(ARBEITSAUFTRAG 1)
Prüfe, ob die folgenden Aussagen mit dem vorgegebenen Text übereinstimmen. Antworte jeweils mit Ja oder Nein und zitiere die entscheidenden Worte des Textes wörtlich.
(a) Die Ausstellung „Remember me. Wie Spuren zu Denkmälern werden“ wurde am 18. März 2023 eröffnet.
(b) Die Laufzeit der Projektpräsentation im Graz Museum wurde verkürzt.
(c) Die Figur „Der Feuerwehrmann“ ist knapp 40 cm hoch.
(ARBEITSAUFTRAG 2)
Gib aus dem vorgegebenen Text den Abschnitt wortgetreu wieder, der mit den Worten beginnt, die „Aufgrund der guten“ enthalten, und mit „August 2023 erfolgt.“ endet.
(ARBEITSAUFTRAG 3)
Wo wurde die Figur „Der Feuerwehrmann“ laut dem vorgegebenen Text postiert?

(VORGEGEBENER TEXT)
########################################

Nach intensiven Wochen der Umsetzungsphase, in der die Kunstwerke finalisiert und die Ausstellung vorbereitet wurde, konnte „Remember me. Wie Spuren zu Denkmälern werden“ am 18. März 2023 im Rahmen des Frühlingsfestes des Graz Museum im Beisein aller Kooperationspartner eröffnet werden. Nach den Eröffnungsreden (Günter Riegler, Kulturstadtrat; Sibylle Dienesch, Direktorin Graz Museum; Eva Kolm, OeAD – Agentur für Bildung und Internationalisierung; Martin Hörl, Abteilungsvorstand Kunst & Design HTBLVA Graz-Ortweinschule; Moderation: Jakob Pock, Ortweinschule) rundeten Statements der SchülerInnen zu ihren Kunstwerken die äußerst gut besuchte und gelungene Eröffnung ab.
Aufgrund der guten Resonanz wurde die Laufzeit der Projektpräsentation im Graz Museum inzwischen verlängert, womit die Finissage zeitgleich mit jener der Ausstellung „Jüdisches Leben in Graz“ am 27. August 2023 erfolgt.
SchülerInnen der Ortweinschule bei ihrer Projektpräsenation im Graz Museum (Fotos: Sebastian Reiser).
Der Feuerwehrmann
Am 7. November 2023 wurde das Kunst- und Erinnerungsprojekt „Der Feuerwehrmann“ von Peter Roskaric in Graz der Öffentlichkeit übergeben. Dabei handelt es sich um eine knapp 40cm hohe Figur eines Feuerwehrmannes, der auf einem Verkehrsschild vor der Grazer Synagoge postiert wurde und seinen Blick auf die Synagoge richtet.

########################################

(ZU PRÜFENDE DATEN)
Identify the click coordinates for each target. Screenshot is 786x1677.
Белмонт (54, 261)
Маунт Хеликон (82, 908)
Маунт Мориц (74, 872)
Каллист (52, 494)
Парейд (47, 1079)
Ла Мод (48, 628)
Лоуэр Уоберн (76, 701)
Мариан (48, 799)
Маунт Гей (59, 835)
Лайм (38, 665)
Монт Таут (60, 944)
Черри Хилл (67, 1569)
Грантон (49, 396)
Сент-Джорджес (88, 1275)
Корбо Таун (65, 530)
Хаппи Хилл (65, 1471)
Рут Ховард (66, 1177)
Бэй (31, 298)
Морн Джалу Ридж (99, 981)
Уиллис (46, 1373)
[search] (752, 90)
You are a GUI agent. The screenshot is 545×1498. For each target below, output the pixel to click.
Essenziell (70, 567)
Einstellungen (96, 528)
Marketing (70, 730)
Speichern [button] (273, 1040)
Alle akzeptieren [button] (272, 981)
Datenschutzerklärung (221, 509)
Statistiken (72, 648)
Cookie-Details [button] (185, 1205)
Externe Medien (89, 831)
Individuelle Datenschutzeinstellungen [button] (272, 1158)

########################################

(ANTWORTFELD 1)
(a) Ja: „am 18. März 2023 im Rahmen des Frühlingsfestes des Graz Museum im Beisein aller Kooperationspartner eröffnet werden“
(b) Nein: „wurde die Laufzeit der Projektpräsentation im Graz Museum inzwischen verlängert“
(c) Ja: „eine knapp 40cm hohe Figur eines Feuerwehrmannes“

(ANTWORTFELD 2)
Aufgrund der guten Resonanz wurde die Laufzeit der Projektpräsentation im Graz Museum inzwischen verlängert, womit die Finissage zeitgleich mit jener der Ausstellung „Jüdisches Leben in Graz“ am 27. August 2023 erfolgt.

(ANTWORTFELD 3)
Auf einem Verkehrsschild vor der Grazer Synagoge.